Page excerpt
There's no area of the enterprise seeing greater positive value from AI investment than business process operations. A recent survey by BI Intelligence revealed that supply chain and operations together are the third most active area implementing AI technology, with over 42% of enterprises that responded already seeing revenue gains from AI investments. In another McKinsey study, enterprises that have invested in AI technology for transportation and logistics increased profit margins by more than 5%. Where is all this positive return coming from with AI?
Automating and streamlining operations functions
The biggest area where AI is making its presence felt is in automating many of the previously manual and time-consuming processes that, while necessary, are a big drag on corporate bottom lines. For companies that have large supply chains with millions of orders or purchases to process, handling invoicing and procurement processes can be a significant drag. Increasingly, enterprises are putting AI in supply chain processes, using tools like computer vision to handle invoices and process automation tools to handle moving information across disparate systems. Many of these systems can also perform regular audits of data, catching bad actors, as well as improper or mistaken information, before they cause larger economic impact. In addition, AI plays a role in inventory management by using image recognition to perform inventory analysis and constant inventory audits.

Dataset extract
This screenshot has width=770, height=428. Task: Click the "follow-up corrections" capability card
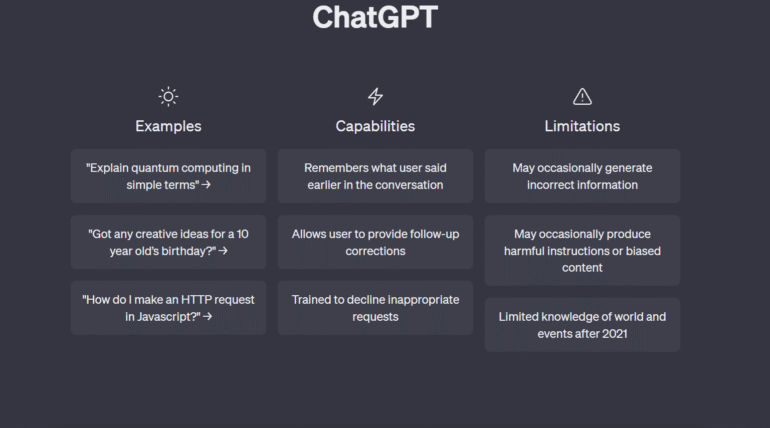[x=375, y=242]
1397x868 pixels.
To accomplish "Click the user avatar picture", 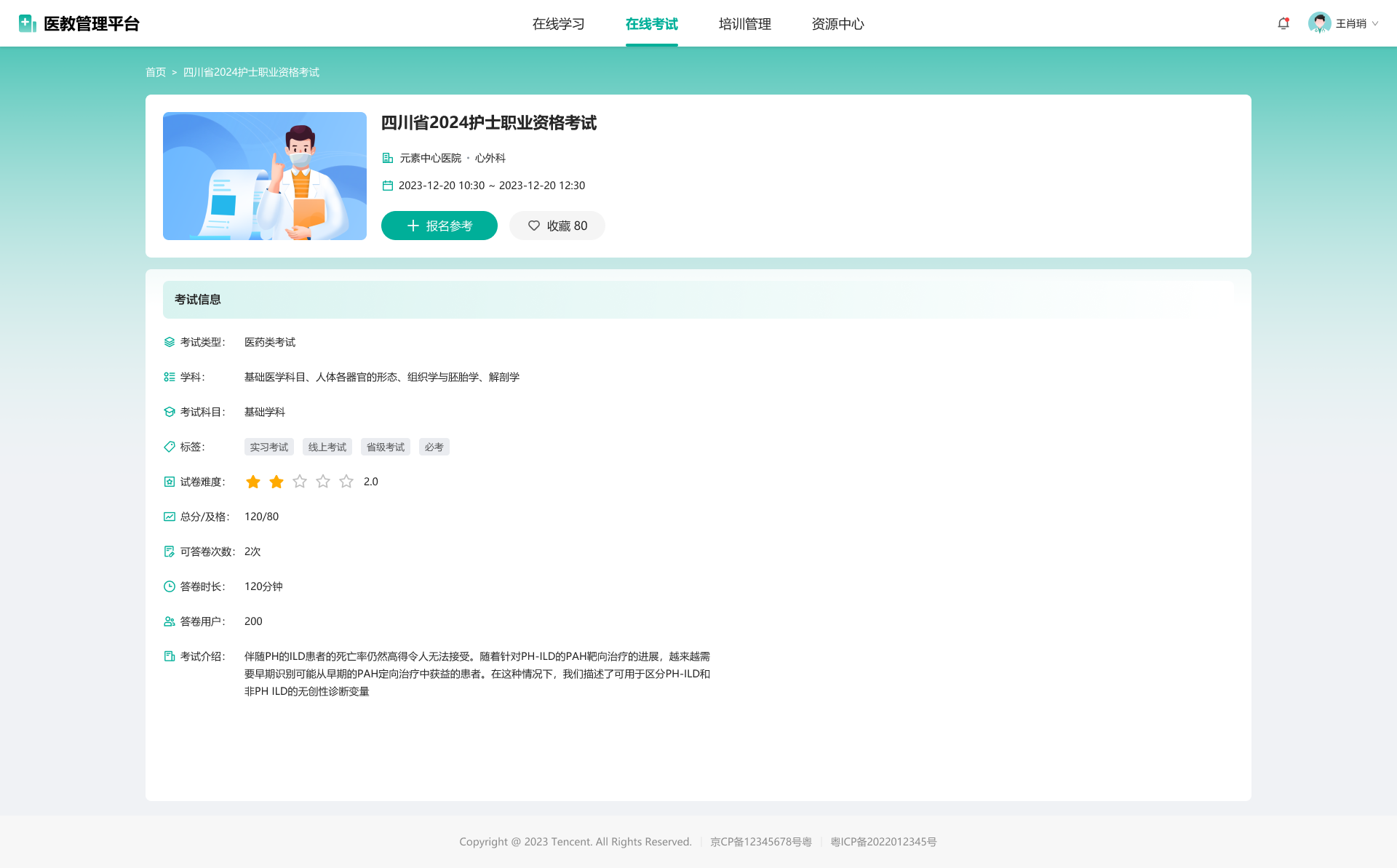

To be done
- A) Answer these questions about the passage on AI in business operations, one answer per line:
(i) According to the BI Intelligence survey, what share of responding enterprises already see revenue gains from AI investments?
(ii) By how much did enterprises that invested in AI for transportation and logistics increase profit margins?
(iii) What does AI use to perform inventory analysis and constant inventory audits?
- B) Update the passage on AI in business operations by writing out the part that opens with the words containing "There's no area" and closes with "from with AI?", with "profit margins" replaced by "operating margins".
- C) Go on with the passage on AI in business operations, starting after its last sentence.

Expected answers
- A)
(i) Over 42%
(ii) More than 5%
(iii) Image recognition

- B)
There's no area of the enterprise seeing greater positive value from AI investment than business process operations. A recent survey by BI Intelligence revealed that supply chain and operations together are the third most active area implementing AI technology, with over 42% of enterprises that responded already seeing revenue gains from AI investments. In another McKinsey study, enterprises that have invested in AI technology for transportation and logistics increased operating margins by more than 5%. Where is all this positive return coming from with AI?

- C)
Part of what's driving all this activity is the sheer amount of data generated throughout supply chain operations. AI and machine learning excel in handling large volumes of data, spotting patterns and anomalies, and otherwise providing intelligence and context from the mountain of data available. AI systems can spot when orders are trending the wrong way, reroute shipments when exceptions happen and handle customer support-related issues in an automated manner, reducing the need for human involvement. These systems also help improve forecasting and planning, especially around inventory, which can generate significant benefits, as well as positive ROI, for organizations that are inventory-sensitive.
In a recent report from shipping and logistics company DHL, the company said it is using AI across the board in its logistics operations. For example, DHL is using computer vision to handle labeling- and tracking-related processes, as well as inspect the condition of packages. The company is also using cognitive technologies to increase the development of autonomous transportation systems and to predict fluctuations in global shipment volumes before they occur. The company sees AI playing an augmentative role, not replacing humans but rather eliminating routine work so as to shift the labor force to higher-value work.
Improving inventory forecasting
AI systems have proven to be particularly good at spotting patterns in data that are not immediately identifiable with traditional data analytics or statistics methods. In the areas of logistics and supply chain, machine learning algorithms have been applied to identify which products are selling faster or slower than anticipated and predict more accurate inventory forecasts. Putting AI in supply chain processes can improve the accuracy of inventory forecasting, thereby reducing the understocking or overstocking of goods. These inventory forecasts, in turn, help product-driven organizations become a lot more efficient, reducing warehouse- and inventory-related costs, increasing just-in-time delivery of goods and generally improving overall customer satisfaction.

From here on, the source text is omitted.